Montag, 25. Mai 2009

Zehn Jahre Kosovokrieg

Die NachDenkSeiten haben auf einen Artikel von Franziska Augstein in der SZ aufmerksam gemacht, der an den Kosovokrieg vor 10 Jahren erinnert und eine äußerst kritische Bilanz zieht. Ich kann absolut unterschreiben, was Franziska Augstein sagt, und möchte mich auch gar nicht weiter mit ihrer Bilanz beschäftigen. Dieser Post soll stattdessen enthalten, was meiner Meinung nach nicht gesagt wurde.
Der Kosovokrieg war sicherlich ein von profunden Machtinteressen getriebenes Unternehmen, aber völlig vergessen wurde in meinen Augen der historische Aspekt des Krieges, die Grundlagen gewissermaßen, denn der Kosovokrieg befindet sich in einer historischen Kontinuität deutscher Außenpolitik, wie beispielsweise Matthias Küntzel in seinem Buch "Der Weg in den Krieg" sehr gut darstellt.
Deutschland und Serbien verband nie eine besonders gute Beziehung. Der scharfe Nationalismus des Serbiens vor dem Ersten Weltkrieg, der mit auslösend für diesen Krieg und die dadurch folgende Niederlage Deutschlands wurde schaffte dem kleinen Land wenig Freunde im Reich, und auch später taute diese Beziehung nicht auf. Stattdessen unterhielten die Deutschen gute Beziehungen zu Albanern und, besonders, Kroaten (dies kann man heute noch an der Asylstatistik ablesen: in Deutschland gibt es kaum Serben, aber viele Kroaten und Albaner).
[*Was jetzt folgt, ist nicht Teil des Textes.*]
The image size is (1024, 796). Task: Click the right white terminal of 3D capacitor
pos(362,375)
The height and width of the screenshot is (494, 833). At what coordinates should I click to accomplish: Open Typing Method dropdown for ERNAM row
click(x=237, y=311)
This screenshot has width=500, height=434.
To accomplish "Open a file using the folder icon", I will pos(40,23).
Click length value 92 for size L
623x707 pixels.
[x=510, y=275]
Die Geburt des Vielvölkerstaats Jugoslawien betrachtete man immer misstrauisch, war dieser doch serbisch dominiert und so deutscher Einflussnahme weitgehend entzogen, und ein Ziel deutscher Außenpolitik war deswegen seit jeher die "Balkanisierung" des Balkan und somit die Zersplitterung des serbischen Machtbereichs zugunsten kleinerer, Deutschland gewogener Staaten.
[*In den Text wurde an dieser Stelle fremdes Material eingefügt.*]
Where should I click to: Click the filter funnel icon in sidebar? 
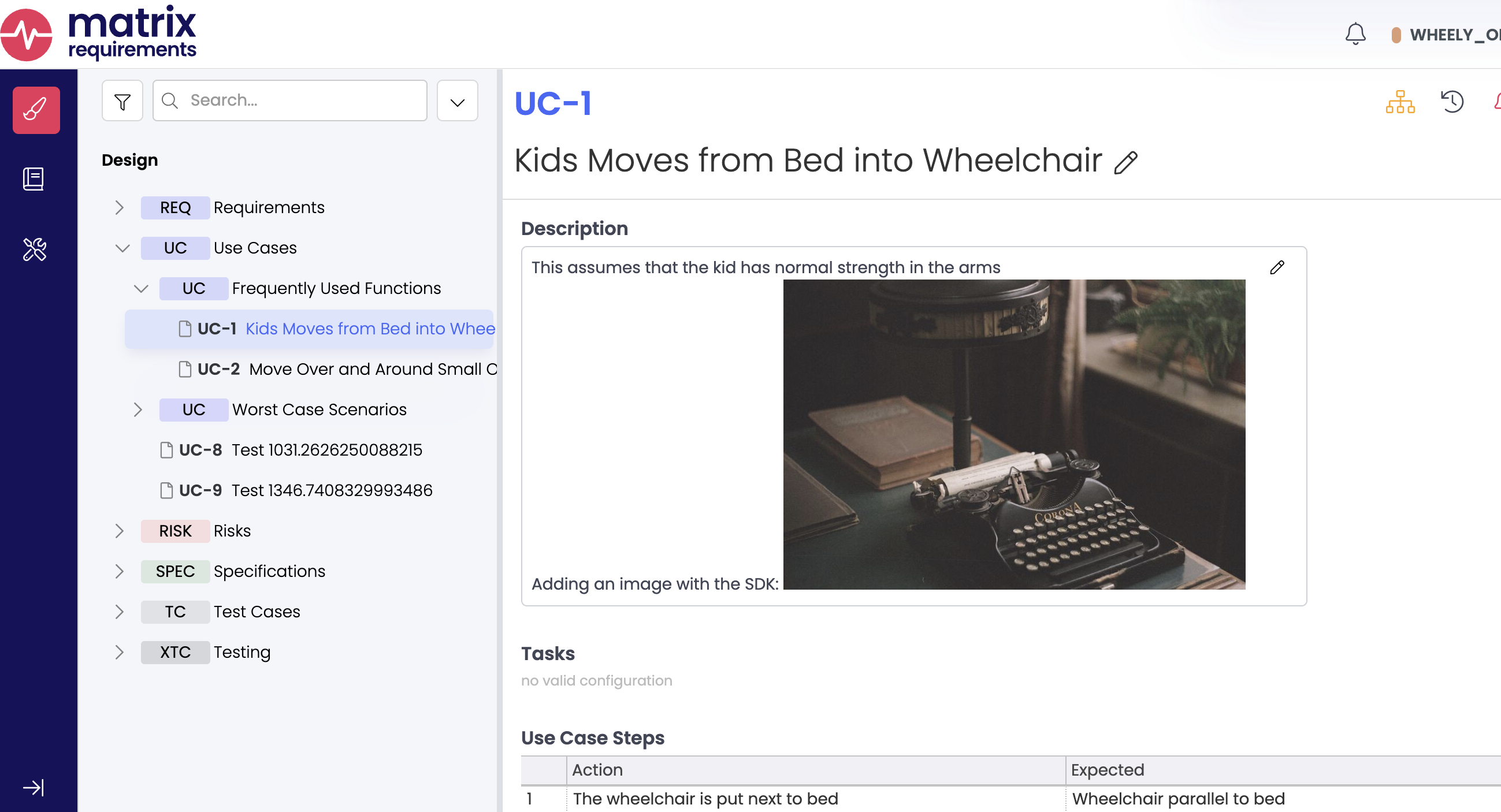(x=122, y=100)
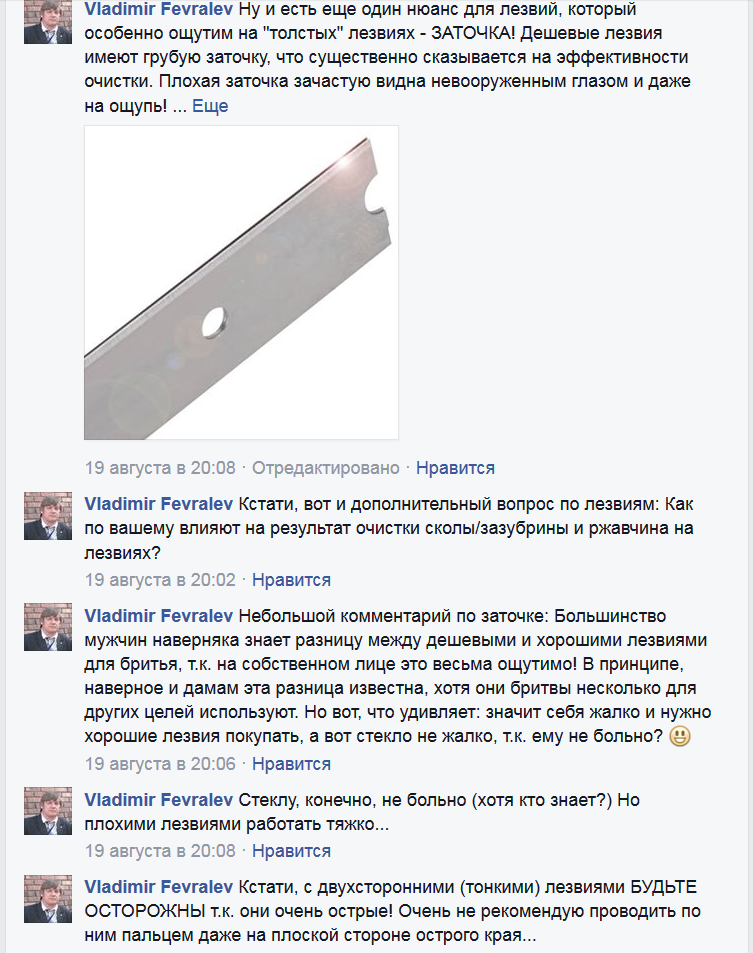Like the comment with the blade photo

[x=455, y=468]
Dasselbe Ziel - Schwächung Serbiens und Schaffung eines deutschlandfreundlichen Staats - verfolgte man auch im Kosovokrieg. Deutschland war, entgegen der offiziellen Regierungslinie, nach der man nur widerstrebend in den Krieg zog, einer der Hauptakteure im innerparteilichen Kampf der NATO um die Frage, ob man intervenieren solle. Anfangs waren die Deutschen relativ auf verlorenem Posten gegen die USA, Frankreich und England, aber als es den Deutschen gelang, sich Madelaine Albright und den Rest der Clinton-Administration gewogen zu machen verschob sich das Gewicht zunehmend, ehe Frankreich und England ihren Widerstand aufgaben und auf die Kriegslinie einschwenkten. Der Kurswechsel von schwarz-gelb zu rot-grün veränderte diese Linie der deutschen Außenpolitik nicht im Mindesten; Fischer und Schröder nutzten die von Kohl und Genscher gelegten Grundlagen fast unverändert und steuerten Deutschland auf Kriegskurs. Es kann als wahrscheinlich gelten, dass auch Lafontaine den Kriegskurs mitgetragen hätte, wäre er dem nicht durch Rücktritt zuvorgekommen und hätte so nicht seinen eigenen Mythos geschaffen.
Auch der Bruch des Völkerrechts durch den Militärschlag ohne UNO-Mandat kommt nicht von ungefähr. Im Gegensatz zum Golfkrieg 1991 war in Russland eine große Ernüchterung über die Zustände eingetreten, und man würde nicht noch einmahl eine solche Militäraktion des Westens hinnehmen - ein Veto Russlands wie auch Chinas im Sicherheitsrat war absehbar.
Die Politik, die nach dem zu erwartend einfachen Sieg im Kosovo folgte, war ebenfalls voll auf dieser Linie: ohne irgendwelche lästigen Konferenzen und Kompromisse abzuwarten, stellte man alle Ruder im Kosovo auf Unabhängigkeitskurs, indem man die Vertreibung der Serben und ihre Benachteiligung zuließ, die D-Mark (und später den Euro) als Zahlungsmittel einführe und eigene Institutionen schuf. Es ist auch nur folgerichtig, dass Deutschland das erste Land war, das 2008 den Kosovo nach der Ausrufung der Unabhängigkeit anerkannte (ein Schritt, der heute noch nur - widerstrebend - von rund einem Drittel aller Staaten nachvollzogen wurde).